昨日はもっと・・・これよりはマシだったと思うのだけど」
「基本、やる気は無いね。
面倒くさい事や、人との関わりをあまり持ちたがらないよ。
ま、俺が遊びに誘うと、何も言わずにくっついて来るけどね。
仕事も、俺なんかより出来る奴だけれど、今日のこの状態は・・・」
シオンの前には分厚く綴られた紙の束が数冊と、綴られていない紙が幾枚も机の上を覆っていた。
「シオンちゃん、これ今日までに提出のやつじゃん。
リアム、まだ到着してないみたいだけれど、マズイんじゃない?
二日後には・・・」
机に溜まった書類を見て、ギャビンはため息をついてシオンの首根っこを鷲掴みにした。
「お前だけ怒られるならいいが、俺にも飛び火する」
呆れたように言うと、ギャビンはバスルームまでシオンを引きずっていき、服のまま大きな体を、湯がタップリ入ったバスタブに投げ入れた。

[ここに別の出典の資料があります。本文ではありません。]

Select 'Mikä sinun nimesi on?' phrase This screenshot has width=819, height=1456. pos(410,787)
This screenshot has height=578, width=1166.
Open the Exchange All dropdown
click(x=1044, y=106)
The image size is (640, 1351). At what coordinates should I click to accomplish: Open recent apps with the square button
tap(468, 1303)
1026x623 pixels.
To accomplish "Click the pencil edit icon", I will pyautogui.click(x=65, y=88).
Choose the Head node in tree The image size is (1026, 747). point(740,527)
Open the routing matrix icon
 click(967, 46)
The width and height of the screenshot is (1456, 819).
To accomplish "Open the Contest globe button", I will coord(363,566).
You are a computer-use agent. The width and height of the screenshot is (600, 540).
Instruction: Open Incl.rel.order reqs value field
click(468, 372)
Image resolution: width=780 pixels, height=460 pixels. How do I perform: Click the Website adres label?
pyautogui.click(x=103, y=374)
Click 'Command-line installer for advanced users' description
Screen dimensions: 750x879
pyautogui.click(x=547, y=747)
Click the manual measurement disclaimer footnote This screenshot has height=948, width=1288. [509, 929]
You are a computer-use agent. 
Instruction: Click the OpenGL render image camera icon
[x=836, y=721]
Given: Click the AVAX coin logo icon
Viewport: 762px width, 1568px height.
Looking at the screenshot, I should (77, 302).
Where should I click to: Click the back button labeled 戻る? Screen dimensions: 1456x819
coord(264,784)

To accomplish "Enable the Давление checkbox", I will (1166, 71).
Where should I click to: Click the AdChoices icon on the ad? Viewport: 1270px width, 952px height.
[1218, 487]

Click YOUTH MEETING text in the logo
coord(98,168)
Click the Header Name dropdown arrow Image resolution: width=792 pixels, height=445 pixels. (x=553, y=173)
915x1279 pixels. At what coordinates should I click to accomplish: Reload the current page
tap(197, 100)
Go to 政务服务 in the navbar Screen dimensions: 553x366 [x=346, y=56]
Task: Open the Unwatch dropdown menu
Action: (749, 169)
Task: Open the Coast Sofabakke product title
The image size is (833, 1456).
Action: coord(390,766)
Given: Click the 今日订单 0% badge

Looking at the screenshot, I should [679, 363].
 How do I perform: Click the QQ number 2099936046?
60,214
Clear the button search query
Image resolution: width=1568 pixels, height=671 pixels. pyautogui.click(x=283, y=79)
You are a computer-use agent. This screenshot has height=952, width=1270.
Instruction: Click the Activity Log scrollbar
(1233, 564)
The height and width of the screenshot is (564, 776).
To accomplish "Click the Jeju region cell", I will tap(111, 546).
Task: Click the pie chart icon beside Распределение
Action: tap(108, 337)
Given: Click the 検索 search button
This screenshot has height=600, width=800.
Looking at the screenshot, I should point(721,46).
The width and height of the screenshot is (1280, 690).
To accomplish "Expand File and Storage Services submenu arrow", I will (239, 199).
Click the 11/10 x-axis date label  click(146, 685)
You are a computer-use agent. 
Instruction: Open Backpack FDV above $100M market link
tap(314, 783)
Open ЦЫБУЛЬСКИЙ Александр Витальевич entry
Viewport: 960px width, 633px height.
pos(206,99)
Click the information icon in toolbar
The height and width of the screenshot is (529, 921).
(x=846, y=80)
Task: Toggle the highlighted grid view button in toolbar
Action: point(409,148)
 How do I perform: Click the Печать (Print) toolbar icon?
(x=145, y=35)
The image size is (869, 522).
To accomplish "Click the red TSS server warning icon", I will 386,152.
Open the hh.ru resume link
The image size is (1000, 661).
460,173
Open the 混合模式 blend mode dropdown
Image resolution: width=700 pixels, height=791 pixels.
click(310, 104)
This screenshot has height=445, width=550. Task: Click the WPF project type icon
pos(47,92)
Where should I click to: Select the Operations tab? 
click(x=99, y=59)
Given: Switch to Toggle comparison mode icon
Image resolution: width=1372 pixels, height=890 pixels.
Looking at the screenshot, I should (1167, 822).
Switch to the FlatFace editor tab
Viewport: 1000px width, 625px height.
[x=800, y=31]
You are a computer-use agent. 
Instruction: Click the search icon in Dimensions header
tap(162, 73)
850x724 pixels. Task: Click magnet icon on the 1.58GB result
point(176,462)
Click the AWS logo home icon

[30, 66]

追いかけてきたリュヤーの鼻を、甘いバラの香りが襲った。
昨日、自分が入った時とは随分違う香りに戸惑った。
「この匂いじゃぁ、余計に夢心地か?」
ギャビンは水中から顔を出したシオンの頭を鷲掴みにし、幾度となく水中へと沈めた。
その口調と手つきは激高しているわけでもなく、至って普通だった。
抵抗することもなく、シオンの体内に薔薇の香りが温かなお湯とともに入り込む。
鼻や口、耳からも入り込み、上も下も分からなくなった。
視界は真っ赤なバラの花弁で覆われ、燃え盛る炎を思わせた。
「おい、そんなにしなくても・・・」
慌ててその手を止めながら、やっぱりギャビンのスイッチもまだ掴みきれないと、リュヤーは思った。
「シオン、目、覚めたか?」
「・・・ああ、お陰様で。
目は覚めた」
薔薇の炎から強引に出され、アンバーの瞳が視界に飛び込んできた。
その見慣れた色が今はとても忌々しく思えた。
今、シオンが求めているものはアンバーの瞳ではなく、目の覚める緑の瞳だった。
「晩餐までには戻る」
頭を鷲掴みにしている手を払い除け、バスタブから静かに出ると、濡れた服を脱ぐでもなく、そのままバスルームから出ていった。
「書類、どうすんだ?」
「・・・リュヤー、やってみる?」
二人は、そんなシオンから目が離せないでいた。